Kurz zusammengefasst:

  • Machen Sie das Bid Management vom Mauerblümchen zu einer Perle: Das ist eine wesentliche Führungs- und Kommunikationsaufgabe.
  • Nutzen Sie Entscheidungspunkte im Angebotsprozess, um Zeitverschwendung zu reduzieren und die gewonnene Zeit in bessere Angebote zu investieren.

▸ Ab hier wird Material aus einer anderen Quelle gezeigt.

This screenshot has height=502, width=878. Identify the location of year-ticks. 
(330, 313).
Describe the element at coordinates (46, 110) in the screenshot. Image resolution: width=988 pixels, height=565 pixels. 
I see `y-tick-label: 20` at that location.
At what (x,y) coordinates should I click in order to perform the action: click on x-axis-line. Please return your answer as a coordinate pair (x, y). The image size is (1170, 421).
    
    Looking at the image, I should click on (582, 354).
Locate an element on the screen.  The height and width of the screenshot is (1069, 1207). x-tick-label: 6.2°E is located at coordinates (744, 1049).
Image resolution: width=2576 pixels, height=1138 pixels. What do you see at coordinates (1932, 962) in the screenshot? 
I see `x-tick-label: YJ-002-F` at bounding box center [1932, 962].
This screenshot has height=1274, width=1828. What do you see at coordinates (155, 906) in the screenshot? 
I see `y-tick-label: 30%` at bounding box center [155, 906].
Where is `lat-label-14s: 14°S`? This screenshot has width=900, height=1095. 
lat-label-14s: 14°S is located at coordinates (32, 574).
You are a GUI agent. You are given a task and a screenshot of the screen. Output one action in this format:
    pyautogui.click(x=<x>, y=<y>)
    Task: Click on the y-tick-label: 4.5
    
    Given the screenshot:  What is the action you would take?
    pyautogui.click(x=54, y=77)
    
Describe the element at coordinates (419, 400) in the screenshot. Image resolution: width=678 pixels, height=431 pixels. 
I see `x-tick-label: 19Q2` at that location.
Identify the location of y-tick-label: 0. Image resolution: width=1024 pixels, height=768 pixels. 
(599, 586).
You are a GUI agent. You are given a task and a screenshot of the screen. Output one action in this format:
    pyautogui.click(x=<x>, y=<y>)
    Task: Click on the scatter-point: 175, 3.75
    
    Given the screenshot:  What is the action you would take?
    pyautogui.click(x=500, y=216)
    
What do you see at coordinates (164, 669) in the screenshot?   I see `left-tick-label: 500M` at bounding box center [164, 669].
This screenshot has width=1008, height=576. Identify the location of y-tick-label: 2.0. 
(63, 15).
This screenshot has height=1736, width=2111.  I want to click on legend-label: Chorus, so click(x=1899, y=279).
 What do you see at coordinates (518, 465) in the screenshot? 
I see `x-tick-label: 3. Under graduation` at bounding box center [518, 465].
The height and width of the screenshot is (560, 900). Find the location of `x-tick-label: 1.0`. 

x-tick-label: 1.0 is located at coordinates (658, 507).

  • Nutzen Sie alles verfügbare Wissen, um Leistungs- und Qualitätsunterschiede aufzuzeigen und Ihre Preisstruktur zu differenzieren.
  • Messen und bewerten Sie die Angebots-Anteile, die sich ohne Anpassung auf das vorhandene Portfolio abbilden lassen.
  • Seien Sie mutig: Sortieren Sie Abweichungen vom vorhandenen Portfolio als Margenkiller aus oder wandeln Sie sie durch eine findige Service- und Preisdifferenzierung in einen Vorteil um.
  • Nutzen Sie das im Bid Management gewonnene Know how zur  Optimierung Ihres Produkt- und Serviceportfolios – und die nächsten Akquisitionen.

Sie sehen also: Das vermeintliche Mauerblümchen Bid Management hat einige sehr wertvolle Charaktereigenschaften, die es zu einem wichtigen Teil Ihrer (Unternehmens-)Familie machen!